The meeting, which brought together ministers from Armenia, Azerbaijan, Belarus, Georgia, Moldova, Ukraine and the EU's 28 member states, was part of the preparations for the Eastern Partnership Summit in November 2017, at which national leaders will review progress in relations. The partnership is developing along four tracks – to strengthen the economy, develop democracy, secure energy, and increase personal contacts.

Paweł Adamowicz, the mayor of Gdańsk, also said that local and regional authorities could help achieve a short-term objective, of encouraging open local elections in Belarus next year. He argued that "we should start helping prepare democratic candidates for city councillors and making a programme of self-government in Belarus".

Speaking on behalf of the European Committee of the Regions, which created Corleap in 2011, and of local government in Armenia, Azerbaijan, Belarus, Georgia, Moldova and Ukraine, Mr Adamowicz said: "The effectiveness of the EU's involvement with the Eastern Partnership countries requires a stronger involvement with local communities." He noted that local communities in the six countries "are becoming increasingly active".
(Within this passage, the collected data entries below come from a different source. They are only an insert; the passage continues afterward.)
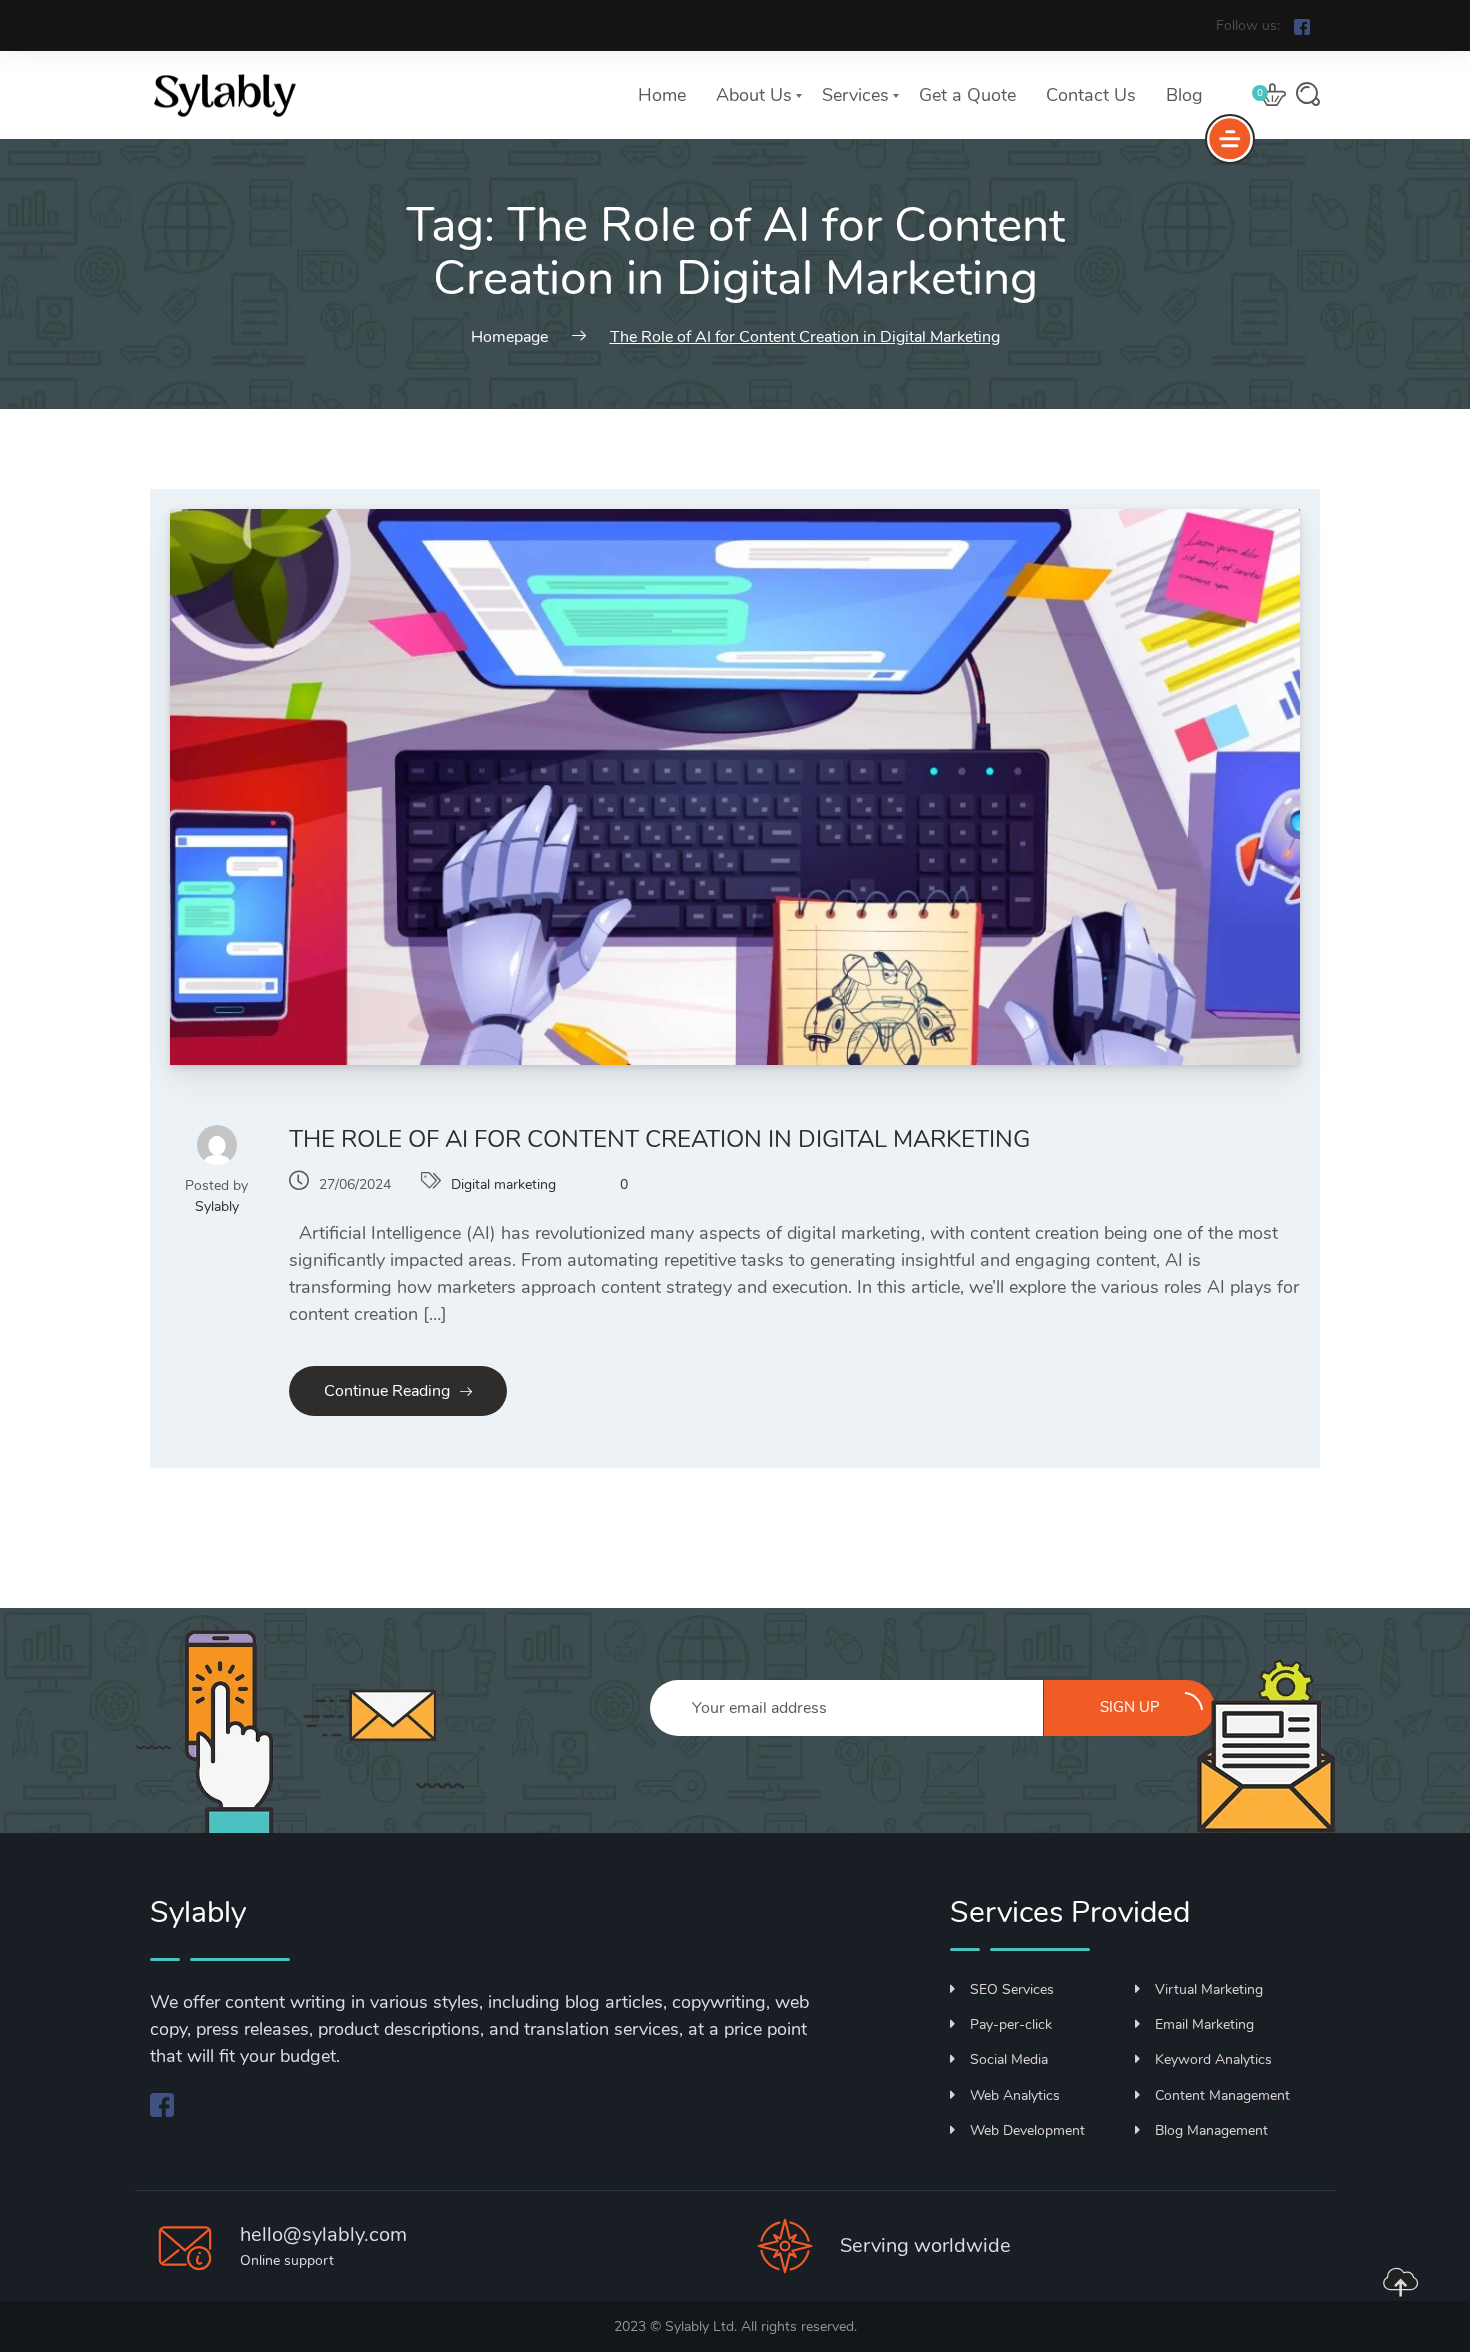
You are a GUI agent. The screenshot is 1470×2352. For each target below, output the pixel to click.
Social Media (1009, 2059)
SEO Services (1012, 1989)
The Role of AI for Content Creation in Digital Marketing (659, 1139)
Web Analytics (1015, 2095)
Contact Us (1091, 95)
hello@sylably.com (323, 2234)
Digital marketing (503, 1184)
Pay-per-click (1011, 2024)
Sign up (1130, 1707)
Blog (1184, 95)
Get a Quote (967, 95)
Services (855, 95)
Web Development (1027, 2130)
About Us (754, 95)
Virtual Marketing (1209, 1989)
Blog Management (1211, 2130)
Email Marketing (1204, 2024)
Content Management (1222, 2095)
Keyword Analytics (1213, 2059)
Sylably (217, 1206)
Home (662, 95)
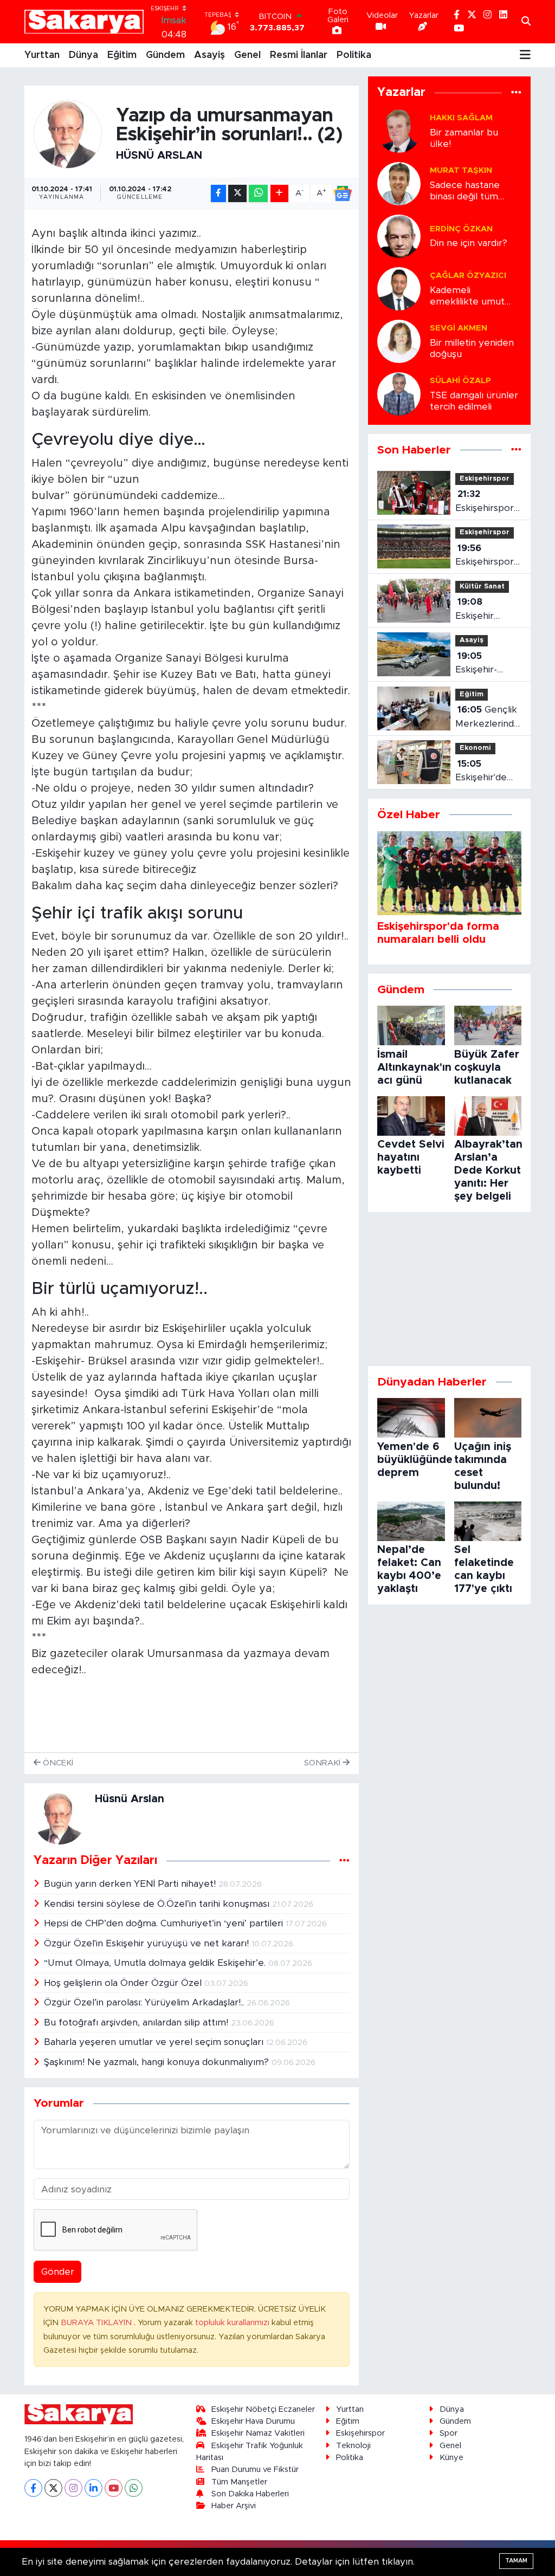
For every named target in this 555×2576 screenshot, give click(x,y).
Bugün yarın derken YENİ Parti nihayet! (131, 1883)
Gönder (57, 2271)
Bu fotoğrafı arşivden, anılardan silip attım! (137, 2022)
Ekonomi (475, 748)
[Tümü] (516, 93)
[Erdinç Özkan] (399, 235)
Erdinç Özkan (461, 229)
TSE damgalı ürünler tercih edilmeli (474, 401)
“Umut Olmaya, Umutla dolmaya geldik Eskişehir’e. (156, 1962)
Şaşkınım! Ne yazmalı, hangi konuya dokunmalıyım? (158, 2062)
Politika (354, 55)
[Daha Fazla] (279, 194)
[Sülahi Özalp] (399, 393)
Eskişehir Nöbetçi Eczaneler (263, 2409)
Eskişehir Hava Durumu (253, 2421)
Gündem (165, 55)
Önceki (57, 1763)
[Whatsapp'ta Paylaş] (258, 194)
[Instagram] (73, 2488)
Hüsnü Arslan (159, 155)
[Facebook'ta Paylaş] (218, 194)
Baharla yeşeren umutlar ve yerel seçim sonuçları (155, 2042)
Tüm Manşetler (239, 2482)
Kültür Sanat (482, 586)
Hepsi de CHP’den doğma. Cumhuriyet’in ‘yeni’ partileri (165, 1923)
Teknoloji (353, 2446)
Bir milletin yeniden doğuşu (472, 348)
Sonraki (323, 1763)
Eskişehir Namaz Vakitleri (258, 2433)
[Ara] (526, 22)
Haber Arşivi (233, 2506)
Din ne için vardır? (468, 243)
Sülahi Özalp (460, 381)
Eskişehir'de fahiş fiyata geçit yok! (481, 772)
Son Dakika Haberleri (250, 2494)
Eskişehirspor (484, 478)
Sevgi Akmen (458, 328)
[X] (53, 2488)
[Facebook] (33, 2488)
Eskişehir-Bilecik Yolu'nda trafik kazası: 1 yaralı (486, 664)
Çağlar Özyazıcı (468, 275)
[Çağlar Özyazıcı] (399, 288)
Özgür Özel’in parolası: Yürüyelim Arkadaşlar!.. (145, 2002)
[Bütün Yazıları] (344, 1861)
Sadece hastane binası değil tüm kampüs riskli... (465, 191)
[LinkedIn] (93, 2488)
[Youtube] (113, 2488)
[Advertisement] (449, 1289)
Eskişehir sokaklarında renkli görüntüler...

Mr Adamowicz said that CORLEAP would like to see the summit acknowledge that local and regional authorities are "well placed" to promote democratisation and modernisation and to support them through adjustments to the EU's current economic assistance. CORLEAP is calling for local government to be given a role in developing programmes and for existing EU funding schemes – such as funds for twinning and for technical assistance and information exchange (TAIEX) – to be more closely tailored to local needs. Economic development will be "a key aspect" to efforts in the Eastern Partnership to decentralise government and increase local democracy.

CORLEAP was created to promote local democracy and good governance, and to provide an institutional framework for cooperation and the exchange of good practice between local and regional administrations.

In 2016, Mr Adamowicz authored a CORLEAP report on 'developing civic participation as a way to strengthen local democracy in the Eastern Partnership countries' and, in his speech to ministers he emphasised that cities and regions in the EU – particularly in Poland and the Baltic states – could do more to strengthen civic society and local democracy in the Eastern Partnership countries, including in Belarus. Belarus currently holds the rotating presidency of CORLEAP and in May hosted a meeting of members of the CORLEAP's executive in Minsk. During the visit, Markku Markkula, the president of the European Committee of the Regions, met Belarus's president, Alyaksandr Lukashenka, as well as the leader of the upper chamber of the Belarusian parliament.

As an example of bilateral cooperation between local authorities, Mr Adamowicz pointed to Gdańsk's creation of a counselling office, called the Local Democratisation Agency, in the Ukrainian city of Mariupol.